Quote the passage of the text on the Hong Kong University Students' Union that begins at the words "- Website: hkusu.org" and stops after the words "University of Hong Kong.".

**TEXT**.
★ ★ ★
The Hong Kong University Students' Union
- Motto: Unity with Independence
- Institution: University of Hong Kong
- Location: None
- Established: 16 October 1912
- Abolished: 13 July 2021
- President: Vacant
- Members: 16,979 (as of 2021)
- Website: hkusu.org at the Wayback Machine (archived 2018-03-28)

= Hong Kong University Students' Union =

Undergraduate student association

The Hong Kong University Students' Union (HKUSU; ) was a student union founded in 1912 and registered under the Societies Ordinance in Hong Kong. It was the officially recognised undergraduate student representative body of the University of Hong Kong until 13 July 2021 after the union's council passed a motion in memorial to a deceased assailant who attacked and severely stabbed a police officer on the street.

==History==
The Union was established on 16 October 1912, when it was first named as the Hong Kong University Union, one month after the commencement of the first academic session and some two years after the foundation of the University of Hong Kong.

After the Second World War in 1945, the Hong Kong University Students' Society was formed on 13 November 1946 to "pave the way for the eventual resuscitation of the Union". The Union was then revived in 1947. Two years later in 1949, the Union submitted a successful application for becoming a student organisation to the Hong Kong Police, independent from the operation of the University.

=== Motion of police assailant ===

On 7 July 2021, the Council of the Union passed a motion to "[express] its deep sadness at the death of Mr Leung Kin-fai; [offer] its sympathy and condolences to his family and friends; [appreciate] his sacrifice to Hong Kong". The individual mentioned in the motion assaulted a police officer with a knife and then killed himself immediately in Causeway Bay on 1 July 2021, during the 24th anniversary of the handover of Hong Kong. The motion was condemned by the university administrators. The then-chairman of the HKU council, Arthur Li, considered the expulsion of the involved student union council members. On 9 July, members of the student union council publicly retracted the motion and apologised, with all union executive committee members resigned.

Despite the apology and resignation, a chain of aftermath followed. On 13 July, the university issued a statement strongly condemned the act of "blatantly whitewashing violence" and has ceased recognising the role provided by the union on campus and their representation for the member students, subsequently ceased collecting membership fees from the students on behalf of the union. The "Democracy Wall", a public bulletin on campus managed by the union, had all propaganda materials swiftly taken down. On 15 July, the university demanded the union office to be vacated from the Composite Building on campus within 7 days. As Arthur Li had previously expressed his willingness to have the union committee members be investigated for their possible violation of the national security law, the union office was raided by the national security police on 17 July. All Union Council members were on the watch list and told they be intercepted should they attempt to leave Hong Kong. Four members of the Union Council were also arrested and charged of advocating terrorism under the national security law in August, they were later granted bail.
★ ★ ★
(Stored items)

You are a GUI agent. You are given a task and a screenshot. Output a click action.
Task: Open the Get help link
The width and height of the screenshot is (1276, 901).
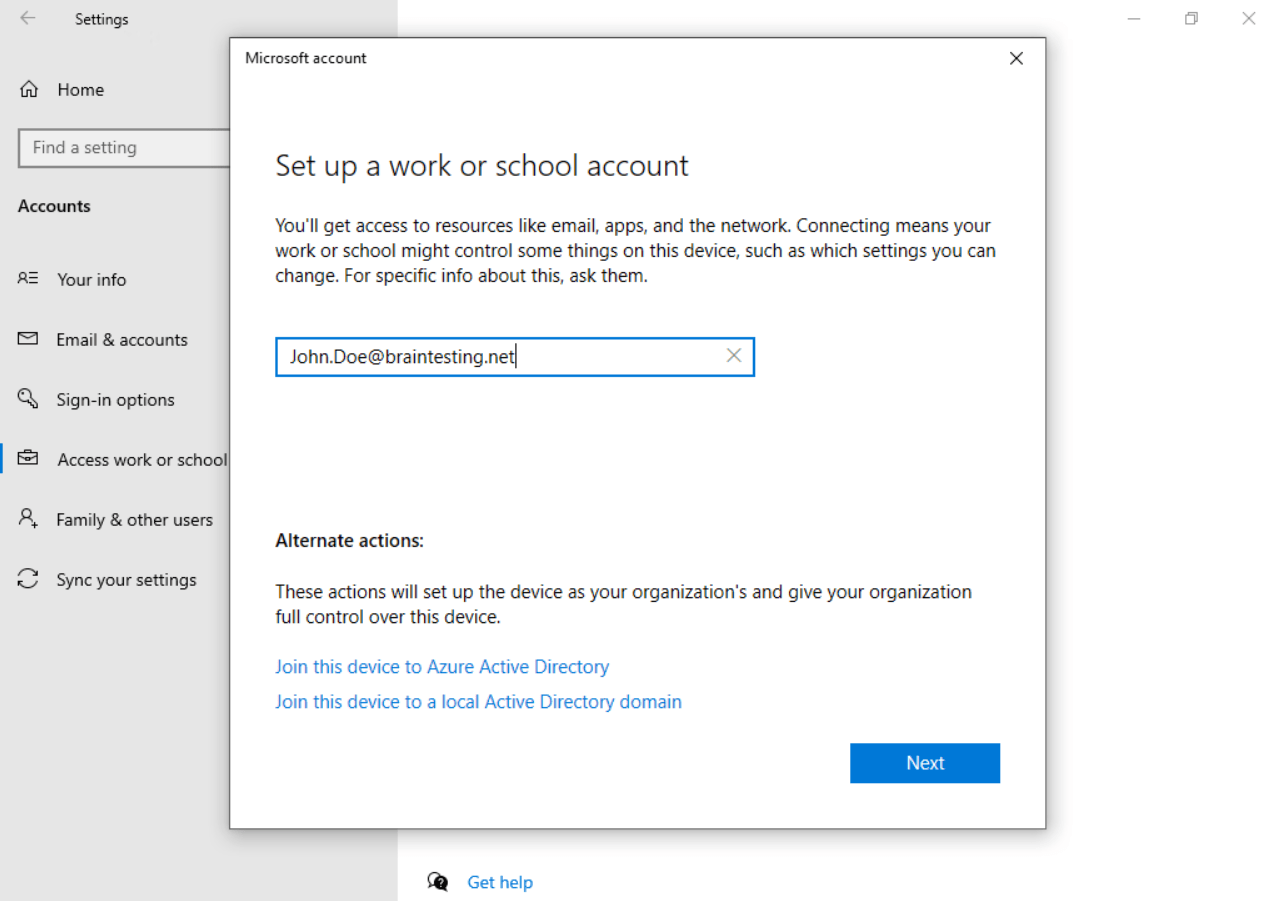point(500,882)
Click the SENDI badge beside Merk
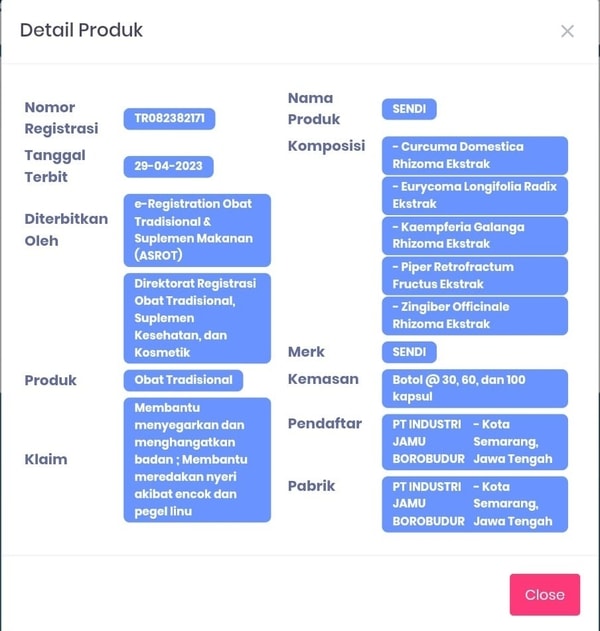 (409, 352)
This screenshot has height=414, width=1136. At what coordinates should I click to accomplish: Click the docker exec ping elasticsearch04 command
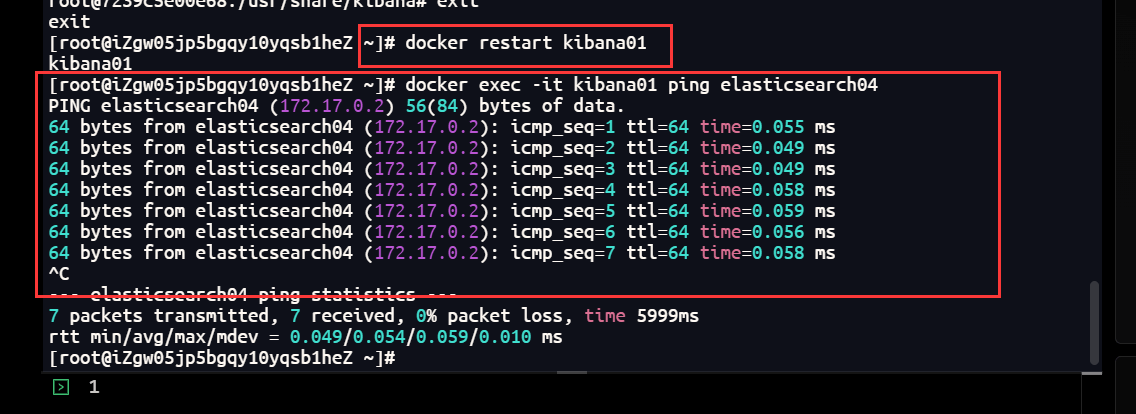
★ ★ ★
**SOLUTION TO THE PROBLEM**.
- Website: hkusu.org at the Wayback Machine (archived 2018-03-28)

= Hong Kong University Students' Union =

Undergraduate student association

The Hong Kong University Students' Union (HKUSU; ) was a student union founded in 1912 and registered under the Societies Ordinance in Hong Kong. It was the officially recognised undergraduate student representative body of the University of Hong Kong until 13 July 2021 after the union's council passed a motion in memorial to a deceased assailant who attacked and severely stabbed a police officer on the street.

==History==
The Union was established on 16 October 1912, when it was first named as the Hong Kong University Union, one month after the commencement of the first academic session and some two years after the foundation of the University of Hong Kong.